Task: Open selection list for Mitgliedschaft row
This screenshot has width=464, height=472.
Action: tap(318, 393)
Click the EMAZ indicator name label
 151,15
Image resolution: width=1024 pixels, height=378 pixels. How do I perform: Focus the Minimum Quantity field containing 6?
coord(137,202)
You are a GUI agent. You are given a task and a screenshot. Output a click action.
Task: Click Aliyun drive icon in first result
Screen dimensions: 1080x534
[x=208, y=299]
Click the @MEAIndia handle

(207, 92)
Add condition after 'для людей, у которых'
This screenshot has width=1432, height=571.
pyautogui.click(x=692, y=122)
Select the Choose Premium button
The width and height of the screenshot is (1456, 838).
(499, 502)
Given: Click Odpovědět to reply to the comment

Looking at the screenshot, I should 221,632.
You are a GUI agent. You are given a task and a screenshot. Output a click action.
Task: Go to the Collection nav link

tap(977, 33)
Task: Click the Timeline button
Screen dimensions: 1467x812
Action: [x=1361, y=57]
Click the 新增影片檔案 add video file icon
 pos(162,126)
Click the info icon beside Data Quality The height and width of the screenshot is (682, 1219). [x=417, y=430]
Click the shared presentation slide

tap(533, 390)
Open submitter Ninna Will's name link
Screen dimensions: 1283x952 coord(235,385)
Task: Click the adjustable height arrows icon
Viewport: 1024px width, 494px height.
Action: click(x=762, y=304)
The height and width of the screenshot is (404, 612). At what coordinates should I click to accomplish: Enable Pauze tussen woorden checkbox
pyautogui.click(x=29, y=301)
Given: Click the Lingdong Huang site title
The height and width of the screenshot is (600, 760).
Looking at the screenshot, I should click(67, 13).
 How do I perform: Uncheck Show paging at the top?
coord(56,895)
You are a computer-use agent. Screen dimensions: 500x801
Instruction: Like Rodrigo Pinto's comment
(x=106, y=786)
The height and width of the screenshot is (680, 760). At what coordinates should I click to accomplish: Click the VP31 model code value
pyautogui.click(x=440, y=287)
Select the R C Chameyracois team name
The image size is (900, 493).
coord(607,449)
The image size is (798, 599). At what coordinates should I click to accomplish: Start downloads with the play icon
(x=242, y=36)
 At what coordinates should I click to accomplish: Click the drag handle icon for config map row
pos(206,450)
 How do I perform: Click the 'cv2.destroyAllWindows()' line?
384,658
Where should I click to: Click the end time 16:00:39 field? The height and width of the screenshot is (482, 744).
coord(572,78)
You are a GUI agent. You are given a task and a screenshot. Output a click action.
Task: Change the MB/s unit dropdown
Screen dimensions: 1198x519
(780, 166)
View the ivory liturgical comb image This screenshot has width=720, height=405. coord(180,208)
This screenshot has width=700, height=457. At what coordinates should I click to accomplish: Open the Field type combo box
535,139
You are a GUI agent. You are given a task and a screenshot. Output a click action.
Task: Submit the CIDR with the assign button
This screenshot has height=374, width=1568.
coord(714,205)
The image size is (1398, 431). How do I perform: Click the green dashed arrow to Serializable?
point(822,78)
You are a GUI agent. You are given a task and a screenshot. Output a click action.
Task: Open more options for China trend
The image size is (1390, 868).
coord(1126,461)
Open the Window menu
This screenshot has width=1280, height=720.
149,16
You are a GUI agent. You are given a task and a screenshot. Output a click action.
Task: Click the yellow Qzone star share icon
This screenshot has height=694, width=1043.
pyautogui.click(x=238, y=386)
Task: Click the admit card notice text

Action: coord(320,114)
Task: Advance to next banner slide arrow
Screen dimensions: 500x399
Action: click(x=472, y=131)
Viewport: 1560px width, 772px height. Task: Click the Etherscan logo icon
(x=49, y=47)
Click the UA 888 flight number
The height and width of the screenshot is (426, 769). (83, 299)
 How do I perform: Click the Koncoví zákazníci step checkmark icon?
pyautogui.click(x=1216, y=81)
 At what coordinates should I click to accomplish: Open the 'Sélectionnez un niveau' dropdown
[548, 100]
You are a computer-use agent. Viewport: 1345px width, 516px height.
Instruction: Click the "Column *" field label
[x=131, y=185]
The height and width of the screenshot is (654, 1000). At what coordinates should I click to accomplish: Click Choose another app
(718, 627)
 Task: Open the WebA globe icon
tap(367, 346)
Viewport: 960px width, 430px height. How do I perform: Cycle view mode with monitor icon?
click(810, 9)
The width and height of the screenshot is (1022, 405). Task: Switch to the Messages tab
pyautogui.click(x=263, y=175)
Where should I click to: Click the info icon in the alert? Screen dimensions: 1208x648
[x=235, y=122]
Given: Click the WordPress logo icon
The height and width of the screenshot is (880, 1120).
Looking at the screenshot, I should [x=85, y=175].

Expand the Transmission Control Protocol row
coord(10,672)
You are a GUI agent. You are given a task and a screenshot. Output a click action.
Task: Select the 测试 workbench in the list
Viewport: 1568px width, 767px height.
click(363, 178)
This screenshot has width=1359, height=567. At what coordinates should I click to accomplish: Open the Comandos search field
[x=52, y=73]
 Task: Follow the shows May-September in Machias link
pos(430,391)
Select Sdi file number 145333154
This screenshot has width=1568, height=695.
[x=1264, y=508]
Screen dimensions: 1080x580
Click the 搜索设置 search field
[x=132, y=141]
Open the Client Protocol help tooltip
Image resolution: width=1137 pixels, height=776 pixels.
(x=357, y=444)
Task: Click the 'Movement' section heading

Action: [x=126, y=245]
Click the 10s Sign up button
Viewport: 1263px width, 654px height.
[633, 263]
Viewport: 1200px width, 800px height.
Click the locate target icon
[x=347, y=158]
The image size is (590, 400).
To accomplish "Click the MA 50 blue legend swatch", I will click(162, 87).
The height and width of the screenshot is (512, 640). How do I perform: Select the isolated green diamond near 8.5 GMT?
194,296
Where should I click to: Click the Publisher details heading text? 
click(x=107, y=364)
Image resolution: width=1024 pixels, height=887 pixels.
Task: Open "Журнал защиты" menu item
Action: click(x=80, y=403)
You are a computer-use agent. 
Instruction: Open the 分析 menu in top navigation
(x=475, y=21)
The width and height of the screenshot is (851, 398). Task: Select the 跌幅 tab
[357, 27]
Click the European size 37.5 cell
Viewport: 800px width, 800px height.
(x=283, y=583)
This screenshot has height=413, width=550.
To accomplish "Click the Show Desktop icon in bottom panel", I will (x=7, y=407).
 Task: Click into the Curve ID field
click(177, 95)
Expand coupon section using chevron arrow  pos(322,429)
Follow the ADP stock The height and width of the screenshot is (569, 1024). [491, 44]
* * *
• **What needs to be done**
Quote the listing above, but only from the line that shows "Instruction: Like Rodrigo Pinto's comment" through the line that shows "Task: Change the MB/s unit dropdown".

• **Result of the exercise**
Instruction: Like Rodrigo Pinto's comment
(x=106, y=786)
The height and width of the screenshot is (680, 760). At what coordinates should I click to accomplish: Click the VP31 model code value
pyautogui.click(x=440, y=287)
Select the R C Chameyracois team name
The image size is (900, 493).
coord(607,449)
The image size is (798, 599). At what coordinates should I click to accomplish: Start downloads with the play icon
(x=242, y=36)
 At what coordinates should I click to accomplish: Click the drag handle icon for config map row
pos(206,450)
 How do I perform: Click the 'cv2.destroyAllWindows()' line?
384,658
Where should I click to: Click the end time 16:00:39 field? The height and width of the screenshot is (482, 744).
coord(572,78)
You are a GUI agent. You are given a task and a screenshot. Output a click action.
Task: Change the MB/s unit dropdown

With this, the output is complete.